Gropius House

Mexican Clay Figurines

These three Mexican clay figurines were presented to the Gropiuses by Diego Rivera in Mexico City, 1947.

Artifacts from West Mexico are often grouped under geographic headings (including the states of Colima, Jalisco, and Nayarit) and linked through similar cultural practices. The most significant shared tradition between these groups includes the context and location of their artifacts. Objects with origins of ancient West Mexico were deposited within shaft tombs. At anywhere from 3ft to 19ft below ground level, the Colima built tombs that consisted of a large chamber opening out of a narrow shaft. Over varying periods of time, the Colima placed several burials and accompanying funerary objects within a single burial chamber.

The Colima created earthenware effigies depicting human and animal figures in various postures and expressions with consistent use of round, smooth forms. The human and animal effigies would often be created as funerary sculptures to serve as intermediaries in the afterlife and placed within shaft tombs of local elites. However, during the early nineteenth century and throughout the twentieth century, looting ancient shaft tombs for West Mexican ceramic objects became widespread among European, American, and international collectors. As a result, a significant amount of information regarding the Colima remains unknown. However, researchers and archaeologists are progressively conducting scholarly analyses of artifacts and architecture in order to obtain a greater understanding of the complexity of these cultures.
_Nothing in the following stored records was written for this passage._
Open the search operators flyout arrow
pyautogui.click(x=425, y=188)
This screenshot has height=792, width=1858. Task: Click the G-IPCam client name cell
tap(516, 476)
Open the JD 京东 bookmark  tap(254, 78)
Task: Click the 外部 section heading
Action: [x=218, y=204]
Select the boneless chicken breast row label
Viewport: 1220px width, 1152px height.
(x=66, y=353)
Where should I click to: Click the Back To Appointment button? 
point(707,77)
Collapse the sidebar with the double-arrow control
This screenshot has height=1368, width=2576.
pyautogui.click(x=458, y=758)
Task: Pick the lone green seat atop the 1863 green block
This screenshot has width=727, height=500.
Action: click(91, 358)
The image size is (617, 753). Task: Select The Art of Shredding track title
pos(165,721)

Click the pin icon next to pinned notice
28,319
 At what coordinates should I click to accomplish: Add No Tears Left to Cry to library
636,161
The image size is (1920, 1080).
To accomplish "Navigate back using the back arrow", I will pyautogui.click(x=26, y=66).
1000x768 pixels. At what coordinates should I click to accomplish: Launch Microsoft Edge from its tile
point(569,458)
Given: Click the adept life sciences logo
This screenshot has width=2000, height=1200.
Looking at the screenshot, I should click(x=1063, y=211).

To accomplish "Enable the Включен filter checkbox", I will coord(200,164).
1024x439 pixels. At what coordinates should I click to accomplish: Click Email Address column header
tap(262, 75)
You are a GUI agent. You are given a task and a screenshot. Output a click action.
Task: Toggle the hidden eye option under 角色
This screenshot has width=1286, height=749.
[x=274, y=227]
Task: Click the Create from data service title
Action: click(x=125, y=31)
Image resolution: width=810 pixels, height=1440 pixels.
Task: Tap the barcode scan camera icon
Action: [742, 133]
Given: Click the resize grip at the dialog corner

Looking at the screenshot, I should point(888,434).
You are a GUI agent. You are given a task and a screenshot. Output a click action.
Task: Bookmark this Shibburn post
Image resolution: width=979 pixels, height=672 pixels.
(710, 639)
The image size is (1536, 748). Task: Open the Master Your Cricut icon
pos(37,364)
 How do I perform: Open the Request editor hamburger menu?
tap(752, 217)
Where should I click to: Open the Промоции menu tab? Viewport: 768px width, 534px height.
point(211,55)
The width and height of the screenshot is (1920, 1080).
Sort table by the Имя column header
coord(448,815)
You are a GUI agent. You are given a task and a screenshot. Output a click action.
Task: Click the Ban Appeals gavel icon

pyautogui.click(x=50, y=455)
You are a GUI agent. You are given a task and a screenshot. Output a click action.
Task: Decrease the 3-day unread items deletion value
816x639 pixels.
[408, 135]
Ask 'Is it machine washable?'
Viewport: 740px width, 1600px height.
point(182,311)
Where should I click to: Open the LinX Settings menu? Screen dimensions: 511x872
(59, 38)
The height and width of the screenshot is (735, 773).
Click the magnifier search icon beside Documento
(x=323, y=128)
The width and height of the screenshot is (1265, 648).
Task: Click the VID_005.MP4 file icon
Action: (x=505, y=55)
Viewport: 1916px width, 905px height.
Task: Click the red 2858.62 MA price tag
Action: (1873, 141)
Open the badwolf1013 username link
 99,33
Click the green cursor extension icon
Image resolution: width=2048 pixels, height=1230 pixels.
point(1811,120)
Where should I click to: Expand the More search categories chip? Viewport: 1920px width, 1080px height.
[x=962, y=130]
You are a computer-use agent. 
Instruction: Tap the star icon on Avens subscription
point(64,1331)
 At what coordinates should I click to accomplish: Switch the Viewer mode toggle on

From 1910 until his death in 1957, Diego Rivera acquired a significant collection of nearly 60,000 Mesoamerican and Pre-Columbian artifacts, which now reside in the Anahuacalli Museum in Mexico City. Following the Mexican Revolution (1910-1920), the newly formed government sought to establish a national identity that transcended the history of colonialism in the region by abandoning Eurocentrism (an emphasis on European culture) and instead elevated the significance of Mexico’s Indigenous history and cultural heritage through the concept of indigenismo. As a result, many intellectuals, writers, and visual artists such as Diego Rivera and Frida Kahlo sought to incorporate Mesoamerican and Pre-Columbian imagery into their work as a way to celebrate that heritage, which had long been marginalized in Mexico through hundreds of years of colonial rule and the Eurocentric dictatorship of Porfirio Díaz.